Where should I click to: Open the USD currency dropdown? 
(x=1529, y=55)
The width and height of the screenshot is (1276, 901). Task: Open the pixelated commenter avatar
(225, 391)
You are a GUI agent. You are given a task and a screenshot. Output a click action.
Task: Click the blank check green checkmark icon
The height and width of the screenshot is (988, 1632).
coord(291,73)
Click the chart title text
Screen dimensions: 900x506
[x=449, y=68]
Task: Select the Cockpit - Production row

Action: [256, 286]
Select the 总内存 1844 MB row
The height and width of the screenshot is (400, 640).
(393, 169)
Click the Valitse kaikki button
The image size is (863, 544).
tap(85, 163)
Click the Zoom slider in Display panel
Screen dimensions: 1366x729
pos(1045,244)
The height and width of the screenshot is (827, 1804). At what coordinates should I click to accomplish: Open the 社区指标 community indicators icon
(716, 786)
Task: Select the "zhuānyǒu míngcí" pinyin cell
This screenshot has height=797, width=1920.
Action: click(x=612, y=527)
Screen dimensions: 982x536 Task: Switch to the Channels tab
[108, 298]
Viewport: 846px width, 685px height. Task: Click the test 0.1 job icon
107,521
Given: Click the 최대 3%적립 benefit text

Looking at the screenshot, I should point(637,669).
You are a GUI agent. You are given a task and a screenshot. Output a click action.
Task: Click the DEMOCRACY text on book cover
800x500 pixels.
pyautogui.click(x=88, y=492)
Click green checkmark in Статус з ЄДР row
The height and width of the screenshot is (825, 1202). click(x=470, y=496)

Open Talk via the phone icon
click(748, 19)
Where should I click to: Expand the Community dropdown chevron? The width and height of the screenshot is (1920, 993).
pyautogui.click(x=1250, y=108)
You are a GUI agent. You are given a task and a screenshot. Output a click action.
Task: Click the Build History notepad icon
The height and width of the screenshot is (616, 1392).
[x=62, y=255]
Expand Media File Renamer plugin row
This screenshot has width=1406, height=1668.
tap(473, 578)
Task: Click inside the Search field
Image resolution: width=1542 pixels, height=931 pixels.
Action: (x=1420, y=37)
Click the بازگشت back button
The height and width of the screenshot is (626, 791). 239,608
____
- _Work to be completed_
Beginning from the line that contains "Task: Click inside the Search field", give each line again exactly, through the final line of the records.

- _Exercise result_
Task: Click inside the Search field
Image resolution: width=1542 pixels, height=931 pixels.
Action: (x=1420, y=37)
Click the بازگشت back button
The height and width of the screenshot is (626, 791). 239,608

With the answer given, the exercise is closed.